Task to carry out
Pictures must be left out. Retype exactly the lines from the one containing "the article's end" through the last line of the records below.

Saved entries
Content starts
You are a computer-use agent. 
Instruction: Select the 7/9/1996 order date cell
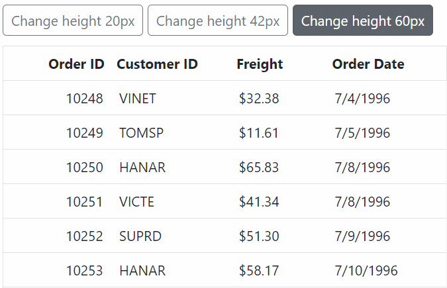point(362,236)
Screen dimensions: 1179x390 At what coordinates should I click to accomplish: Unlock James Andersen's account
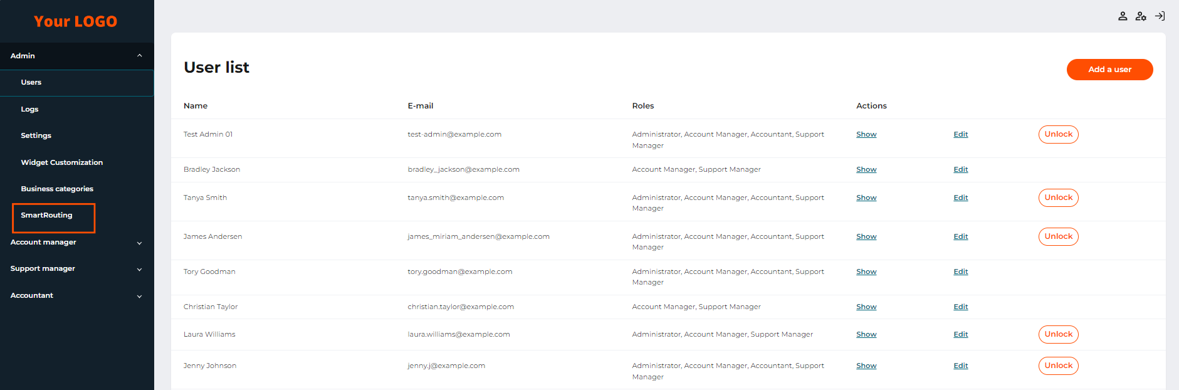click(x=1058, y=236)
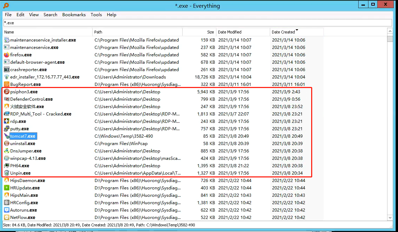Open the Tools menu
Image resolution: width=398 pixels, height=232 pixels.
pos(96,15)
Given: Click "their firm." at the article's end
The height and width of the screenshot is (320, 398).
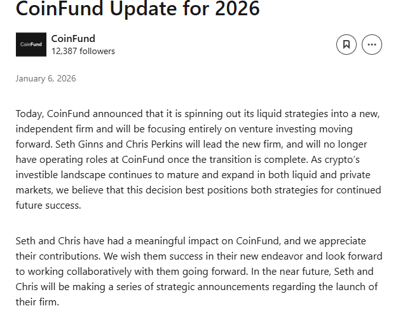Looking at the screenshot, I should click(x=37, y=302).
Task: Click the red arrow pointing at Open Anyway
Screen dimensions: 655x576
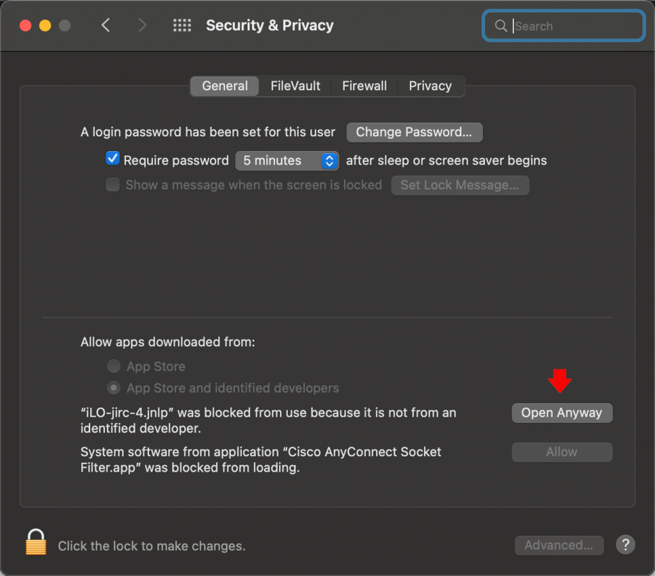Action: [x=560, y=382]
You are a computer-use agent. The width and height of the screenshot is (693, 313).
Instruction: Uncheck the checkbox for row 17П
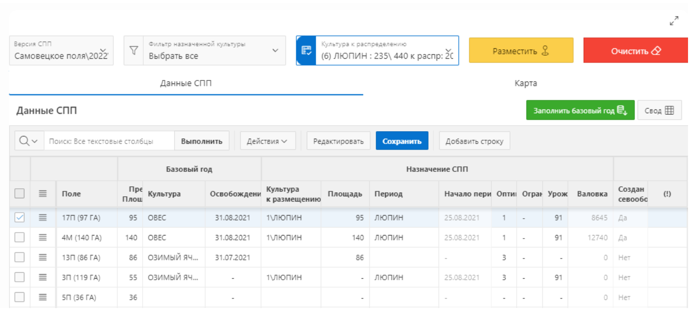[x=19, y=218]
Content ends
Completed task
Given: Click "their firm." at the article's end
The height and width of the screenshot is (320, 398).
Looking at the screenshot, I should click(x=37, y=302).
Task: Click the red arrow pointing at Open Anyway
Screen dimensions: 655x576
Action: [x=560, y=382]
You are a computer-use agent. The width and height of the screenshot is (693, 313).
Instruction: Uncheck the checkbox for row 17П
[x=19, y=218]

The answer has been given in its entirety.